I only get assigned reads has a threshold value of min coverage of 0.1 ???

If I set this parameter to 0.3 no reads were assigned however some should be (see figure2)
1/ Do the MALT output need to specify a particular format option? (I used MALT default parameter)
2/ From what size should a read be considered long?
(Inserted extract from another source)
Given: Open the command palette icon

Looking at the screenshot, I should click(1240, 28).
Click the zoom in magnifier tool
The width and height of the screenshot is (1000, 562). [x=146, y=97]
Below the parameters used :

Sequence for which a hit should be kept with a min coverage of 0.5:

thank you for your help

Best

Cédric


#5

Your screen-shot shows the Parameters tab, not the Advanced tab, are you using the Advanced tab?


#6

yes I used the Advanced tab with “min percent read to cover” at 0.1 or 0.5.


#7

I have the same issue. I have tried the GUI in windows and ubuntu and tried via command line and varied the parameter from 1-95. If I do not include the Min Percent Read to Cover parameter everything runs fine, but including it at any level results in all reads going to “Not Assigned”. I have checked and the vast majority of my reads have over 90% query coverage. Here is some output with and without the parameter (at 2%). Any help is greatly appreciated. The two “taxa” in the output in this example are “No blast hits” and “Not assigned”.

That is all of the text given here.